The Royal Navy achieved an historic milestone when HMS Lancaster’s Wildcat helicopter became the first rotary-wing aircraft to land at the island of St Helena’s new airport.
Sitting 1,200 miles off the coast of Africa and 1,800 miles from South America, St Helena is one of the most remote islands in the world – but all of that is scheduled to change early next year when the airport officially opens on the island, the Royal Navy reports.
The airport has been a major project for the island, and now as it nears completion, HMS Lancaster’s new Wildcat (callsign Voodoo) touched down and made history.
Lancaster is also the first Royal Navy frigate to deploy with the advanced maritime attack helicopter which has been conducting reconnaissance and taking aerial photos of the island.

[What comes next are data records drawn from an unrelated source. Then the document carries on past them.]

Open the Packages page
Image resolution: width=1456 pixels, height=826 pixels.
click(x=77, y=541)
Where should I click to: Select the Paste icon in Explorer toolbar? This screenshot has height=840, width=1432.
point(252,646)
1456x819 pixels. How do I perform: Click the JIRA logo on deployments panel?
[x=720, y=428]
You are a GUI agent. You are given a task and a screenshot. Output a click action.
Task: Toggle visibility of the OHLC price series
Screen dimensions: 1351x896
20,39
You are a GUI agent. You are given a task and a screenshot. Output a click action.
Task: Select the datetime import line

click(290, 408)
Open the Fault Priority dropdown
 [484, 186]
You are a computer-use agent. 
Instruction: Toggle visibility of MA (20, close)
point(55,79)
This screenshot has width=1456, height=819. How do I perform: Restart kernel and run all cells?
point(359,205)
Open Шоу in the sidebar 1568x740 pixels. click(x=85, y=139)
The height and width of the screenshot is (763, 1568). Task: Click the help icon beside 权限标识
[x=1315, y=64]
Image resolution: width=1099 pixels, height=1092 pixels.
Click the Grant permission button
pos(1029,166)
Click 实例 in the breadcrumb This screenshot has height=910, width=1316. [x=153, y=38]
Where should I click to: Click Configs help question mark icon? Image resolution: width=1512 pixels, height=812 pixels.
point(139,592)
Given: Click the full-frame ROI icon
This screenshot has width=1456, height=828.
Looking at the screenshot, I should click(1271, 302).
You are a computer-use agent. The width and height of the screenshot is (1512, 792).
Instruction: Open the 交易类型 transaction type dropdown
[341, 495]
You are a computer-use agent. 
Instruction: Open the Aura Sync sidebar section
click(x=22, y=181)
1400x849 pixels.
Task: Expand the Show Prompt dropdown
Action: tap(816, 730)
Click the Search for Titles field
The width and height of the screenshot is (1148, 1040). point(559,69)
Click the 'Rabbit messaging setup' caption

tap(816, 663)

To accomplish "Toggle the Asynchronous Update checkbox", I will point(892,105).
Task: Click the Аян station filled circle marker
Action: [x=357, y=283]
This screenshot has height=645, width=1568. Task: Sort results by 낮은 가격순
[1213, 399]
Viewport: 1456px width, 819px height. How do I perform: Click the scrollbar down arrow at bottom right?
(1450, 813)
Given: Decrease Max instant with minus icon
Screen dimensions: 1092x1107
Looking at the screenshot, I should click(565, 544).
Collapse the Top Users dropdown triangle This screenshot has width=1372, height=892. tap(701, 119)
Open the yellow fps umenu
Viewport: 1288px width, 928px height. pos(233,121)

Part of 825 Naval Air Squadron, based at Royal Naval Air Station (RNAS) Yeovilton in Somerset, ‘Voodoo’ is piloted by Flight Commander Dave Neyland.
He said: “Landing at St Helena airport was a fantastic opportunity to bring a brand new helicopter to a brand new airport, particularly during such an historic period for the island. “The airport will usher in a new era for the local community and I was delighted to be a part of that.”
Welcoming the inaugural helicopter flight, the island’s Governor Mark Capes said: “St Helena is working its way through a period of profound change. We are now on the brink of joining the rest of the world, by moving from travelling overseas by sea, to travelling by air.
“Of course, amid all this change some things will remain constant. As a remote island surrounded by thousands of miles of ocean, our links with the sea will remain strong. Those links are also part of our history, part of our culture and have shaped the way we live.”
Last month the first plane – a Beechcraft King Air 200 – landed at St Helena Airport having flown from Angola prior to conducting a series of calibration flights.
HMS Lancaster’s Wildcat is the latest generation of maritime attack helicopter for the Royal Navy and has been designed for a variety of roles, including anti-ship, anti-submarine, ship protection, casualty evacuation, battlefield reconnaissance and general utility.
Portsmouth based frigate HMS Lancaster has now completed seven months of her nine month deployment, having travelled 28,000 miles and making 16 port visits over four continents.
The ship is now on the final leg of her deployment with a busy schedule of Maritime Security and Defence Engagement ahead of her.